Russula stinging (Russula emetica)
- Division: Basidiomycota (Basidiomycetes)
- Subdivision: Agaricomycotina (Agaricomycetes)
- Class: Agaricomycetes (Agaricomycetes)
- Subclass: Incertae sedis (of uncertain position)
- Order: Russulales (Russulovye)
- Family: Russulaceae (Russula)
- Genus: Russula (Russula)
- Type: Russula emetica (Russula stinging)
- Russula caustic
- Russula vomit
- Russula nauseating
head at first convex, then more and more prostrate, and finally depressed and bumpy. Its edges in mature mushrooms are ribbed. Easily detachable skin is smooth, shiny, and sticky in wet weather.
The color of the cap varies from bright red to light pink with white or buffy depigmented spots of various sizes. The white leg turns yellow over time, especially in the lower part. White plates have greenish-yellow hues, then turn yellow.
Leg dense, strong, cylindrical (its base is sometimes thickened, sometimes narrowed), covered with a fine network of wrinkles.
Records russula zhgucheeedka not very frequent, often forked, very wide and weakly attached to the stem. The flesh is spongy and damp, with a slight fruity odor and a sharp peppery taste.
Споры colorless, with amyloid prickly and partially reticulate ornament, have the form of short ellipses, 9-11 x 8-9 microns in size.
Spore powder is white.
Pulp spongy and damp, with a slight fruity smell and a sharp peppery taste. The flesh may eventually take on a reddish or pinkish color.
The russula is quite often found on peat bogs and in the most damp and swampy places of deciduous (less often coniferous) forests, in mountainous areas. It occurs in damp deciduous and coniferous forests, along the edge of sphagnum swamps, in swamps with pine and even on peaty and peaty soils.
Season
Summer – autumn (July – October).
Similarities
Russula pungent can be confused with the red variety, which is small and also inedible due to the bitter taste of Russula fragilis.

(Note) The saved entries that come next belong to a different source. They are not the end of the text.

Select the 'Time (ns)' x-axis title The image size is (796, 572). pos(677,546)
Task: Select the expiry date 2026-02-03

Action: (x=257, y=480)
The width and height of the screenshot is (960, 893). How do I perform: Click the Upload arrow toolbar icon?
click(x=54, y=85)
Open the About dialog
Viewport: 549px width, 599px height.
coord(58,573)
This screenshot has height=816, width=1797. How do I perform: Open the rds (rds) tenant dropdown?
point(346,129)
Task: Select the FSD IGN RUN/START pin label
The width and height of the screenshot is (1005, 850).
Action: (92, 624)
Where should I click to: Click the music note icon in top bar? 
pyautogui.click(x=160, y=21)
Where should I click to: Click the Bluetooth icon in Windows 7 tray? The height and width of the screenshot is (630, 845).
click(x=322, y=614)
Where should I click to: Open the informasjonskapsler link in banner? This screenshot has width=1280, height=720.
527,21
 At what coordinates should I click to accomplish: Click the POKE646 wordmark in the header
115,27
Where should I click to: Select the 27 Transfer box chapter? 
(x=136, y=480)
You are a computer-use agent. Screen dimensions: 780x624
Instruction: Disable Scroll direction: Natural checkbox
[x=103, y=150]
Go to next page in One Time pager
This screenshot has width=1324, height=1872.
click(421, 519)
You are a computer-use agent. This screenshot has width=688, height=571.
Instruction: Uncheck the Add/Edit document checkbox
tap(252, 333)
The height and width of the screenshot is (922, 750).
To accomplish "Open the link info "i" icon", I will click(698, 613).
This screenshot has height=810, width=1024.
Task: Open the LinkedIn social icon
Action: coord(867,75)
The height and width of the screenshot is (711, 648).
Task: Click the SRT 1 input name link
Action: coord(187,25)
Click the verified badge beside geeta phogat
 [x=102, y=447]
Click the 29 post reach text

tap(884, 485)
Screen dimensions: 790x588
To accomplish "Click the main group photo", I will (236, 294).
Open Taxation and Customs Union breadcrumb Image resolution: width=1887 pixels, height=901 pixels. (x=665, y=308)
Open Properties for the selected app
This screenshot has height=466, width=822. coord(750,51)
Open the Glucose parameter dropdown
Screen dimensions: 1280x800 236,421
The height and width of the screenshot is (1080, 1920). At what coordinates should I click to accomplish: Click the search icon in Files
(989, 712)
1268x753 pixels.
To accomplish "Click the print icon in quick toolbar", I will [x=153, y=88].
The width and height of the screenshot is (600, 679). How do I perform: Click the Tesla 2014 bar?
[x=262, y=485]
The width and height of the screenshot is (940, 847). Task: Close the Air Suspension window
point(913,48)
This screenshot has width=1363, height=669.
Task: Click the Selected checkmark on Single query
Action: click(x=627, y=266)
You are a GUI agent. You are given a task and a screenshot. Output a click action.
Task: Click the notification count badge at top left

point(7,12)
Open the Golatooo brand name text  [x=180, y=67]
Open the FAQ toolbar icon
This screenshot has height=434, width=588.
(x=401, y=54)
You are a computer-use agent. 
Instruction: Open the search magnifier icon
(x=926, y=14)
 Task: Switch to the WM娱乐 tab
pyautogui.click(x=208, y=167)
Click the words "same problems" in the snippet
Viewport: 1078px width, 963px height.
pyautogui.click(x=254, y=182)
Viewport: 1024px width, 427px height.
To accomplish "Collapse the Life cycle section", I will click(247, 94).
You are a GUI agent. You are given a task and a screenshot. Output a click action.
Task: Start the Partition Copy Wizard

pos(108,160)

Mushroom conditionally edible, 4 categories. It is used only salty, fresh has a burning taste, so it was previously considered poisonous in the literature. According to foreign experts, it is slightly toxic, causes disruption of the gastrointestinal tract. There is also evidence of the presence of muscarine in it. Some mushroom pickers use it in pickles after twenty minutes of boiling and rinsing. It darkens slightly in the sun. When pickling russula, it is recommended to boil it twice (due to bitterness) and drain the first broth.